**** Data for analysis ****
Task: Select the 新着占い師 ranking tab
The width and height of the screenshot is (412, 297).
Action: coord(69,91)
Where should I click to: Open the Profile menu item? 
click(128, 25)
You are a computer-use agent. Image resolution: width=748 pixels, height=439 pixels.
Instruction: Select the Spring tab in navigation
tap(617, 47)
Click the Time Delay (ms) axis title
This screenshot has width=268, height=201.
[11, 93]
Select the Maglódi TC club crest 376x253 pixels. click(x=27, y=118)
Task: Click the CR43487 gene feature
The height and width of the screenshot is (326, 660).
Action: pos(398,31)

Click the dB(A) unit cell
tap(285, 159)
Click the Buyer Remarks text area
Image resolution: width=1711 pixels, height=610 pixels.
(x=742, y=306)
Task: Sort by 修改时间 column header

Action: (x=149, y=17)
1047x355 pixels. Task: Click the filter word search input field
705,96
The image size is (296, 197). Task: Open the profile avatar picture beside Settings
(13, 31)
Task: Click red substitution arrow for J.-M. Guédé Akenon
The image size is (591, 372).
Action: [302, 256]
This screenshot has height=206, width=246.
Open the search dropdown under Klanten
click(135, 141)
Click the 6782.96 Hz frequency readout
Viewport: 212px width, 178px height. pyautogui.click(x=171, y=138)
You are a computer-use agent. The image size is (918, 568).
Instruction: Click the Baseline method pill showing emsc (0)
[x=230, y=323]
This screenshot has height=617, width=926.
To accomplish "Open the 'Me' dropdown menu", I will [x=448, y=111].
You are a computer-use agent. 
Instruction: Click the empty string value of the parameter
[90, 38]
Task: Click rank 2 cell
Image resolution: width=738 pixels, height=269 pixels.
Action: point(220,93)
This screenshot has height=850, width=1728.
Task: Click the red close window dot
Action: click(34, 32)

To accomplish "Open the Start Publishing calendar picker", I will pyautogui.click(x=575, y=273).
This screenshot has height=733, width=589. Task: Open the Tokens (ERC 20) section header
****
- **What is being asked**
From the first record to the last, print each one exactly.

- **Answer to this exercise**
Task: Select the 新着占い師 ranking tab
The width and height of the screenshot is (412, 297).
Action: coord(69,91)
Where should I click to: Open the Profile menu item? 
click(128, 25)
You are a computer-use agent. Image resolution: width=748 pixels, height=439 pixels.
Instruction: Select the Spring tab in navigation
tap(617, 47)
Click the Time Delay (ms) axis title
This screenshot has width=268, height=201.
[11, 93]
Select the Maglódi TC club crest 376x253 pixels. click(x=27, y=118)
Task: Click the CR43487 gene feature
The height and width of the screenshot is (326, 660).
Action: pos(398,31)

Click the dB(A) unit cell
tap(285, 159)
Click the Buyer Remarks text area
Image resolution: width=1711 pixels, height=610 pixels.
(x=742, y=306)
Task: Sort by 修改时间 column header

Action: (x=149, y=17)
1047x355 pixels. Task: Click the filter word search input field
705,96
The image size is (296, 197). Task: Open the profile avatar picture beside Settings
(13, 31)
Task: Click red substitution arrow for J.-M. Guédé Akenon
The image size is (591, 372).
Action: [302, 256]
This screenshot has height=206, width=246.
Open the search dropdown under Klanten
click(135, 141)
Click the 6782.96 Hz frequency readout
Viewport: 212px width, 178px height. pyautogui.click(x=171, y=138)
You are a computer-use agent. The image size is (918, 568).
Instruction: Click the Baseline method pill showing emsc (0)
[x=230, y=323]
This screenshot has height=617, width=926.
To accomplish "Open the 'Me' dropdown menu", I will [x=448, y=111].
You are a computer-use agent. 
Instruction: Click the empty string value of the parameter
[90, 38]
Task: Click rank 2 cell
Image resolution: width=738 pixels, height=269 pixels.
Action: point(220,93)
This screenshot has height=850, width=1728.
Task: Click the red close window dot
Action: click(34, 32)

To accomplish "Open the Start Publishing calendar picker", I will pyautogui.click(x=575, y=273).
This screenshot has height=733, width=589. Task: Open the Tokens (ERC 20) section header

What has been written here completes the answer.